Kronologi pengadaan proyek Hambalang
Menelusuri kembali sebelum kasus itu muncul, mega proyek Hambalang awalnya digagas oleh Direktorat Jenderal Olahraga, Departemen Pendidikan Nasional pada 2003-2004. Saat itu, pemerintah merasa perlu memiliki sebuah pusat pendidikan dan pelatihan olahraga dalam rangka persiapan pembinaan atlet nasional bertaraf internasional, dan disepakati dengan nama Pusat Pendidikan dan Latihan Olahraga Pelajar Nasional (PLOPN).
Bukit Hambalang, Kabupaten Bogor, mulanya bukan pilihan satu-satunya tempat PLOPN itu akan dibangun.
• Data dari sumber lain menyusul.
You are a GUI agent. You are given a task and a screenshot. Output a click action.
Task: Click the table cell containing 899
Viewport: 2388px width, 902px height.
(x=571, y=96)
Berdasar kajian verifikasi 2004, ada lima lokasi yang dipilih saat itu, yakni Karawang, Cariu, Bogor, Cibinong, Cikarang, dan Bukit Hambalang.
Setelah pengkajian mendalam, mengerucut ke tiga lokasi yakni Desa Hambalang, Kabupaten Bogor, Desa Karangpawitan, Kabupaten Karawang, dan Desa Ciriu, Kabupaten Bogor. Akhirnya, Desa Hambalang lah yang dipilih diperkuat dengan surat penetapan lokasi pembangunan PLON di Hambalang oleh Direktur Jenderal Olahraga Departemen Pendidikan Nasional (Surat Nomor 0514A/OR/2004 tanggal 10 Mei 2004).
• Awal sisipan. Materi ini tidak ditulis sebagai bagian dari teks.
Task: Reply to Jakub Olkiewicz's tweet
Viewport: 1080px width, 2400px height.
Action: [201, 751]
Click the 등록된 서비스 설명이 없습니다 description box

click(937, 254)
Pembangunan lokasi itu juga mendapat izin prinsip Bupati Bogor Nomor 591/244/Kpts/Huk/2004 tanggal 19 Juli 2004 tentang penetapan lokasi untuk pembangunan gedung PLOPN di Hambalang seluas kurang lebih 30 hektar atas nama Dirjen Olahraga Departemen Pendidikan Nasional.
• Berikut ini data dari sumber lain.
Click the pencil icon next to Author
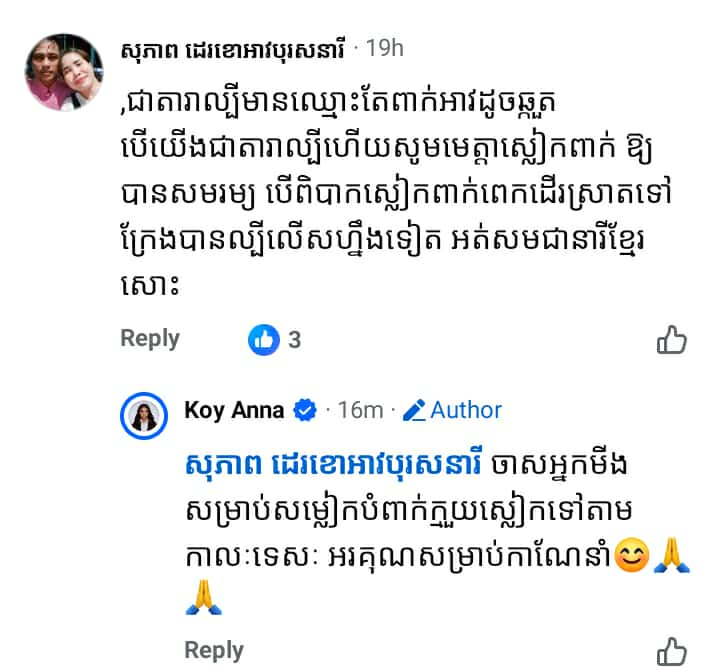 click(x=414, y=410)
Dalam perkembangannya, Proyek PLOPN kemudian dialihkan kepada Kementerian Negara Pemuda dan Olahraga Nomor 0850 A/OR/2004, Nomor 030/18/KSP/HUK/2004 tanggal 3 November).
Pada 2005, pada proyek itu rencananya akan dibangun fasilitas dan penunjang PLOPN antara lain GOR, lapangan bola, lapangan bulutangkis, lapangan tenis, kolang renang, lapangan tenis meja, lapangan atlet, area panahan, lapangan lempar lembing, lempar cakram, gedung latihan angkat besi, sasana tinju, olahraga dayung, gedung senam, gedung sekolah studi olahraga, perpustakaan, wisma, kantor, laboratorium, hotel, cafe, balairung, gedung penelitian, museum prestasi kejayaan.
Pada tahun yang sama, konsultan pekerjaan melaksanakan studi geologi dan survei serta analisa hidrologi PLOPN.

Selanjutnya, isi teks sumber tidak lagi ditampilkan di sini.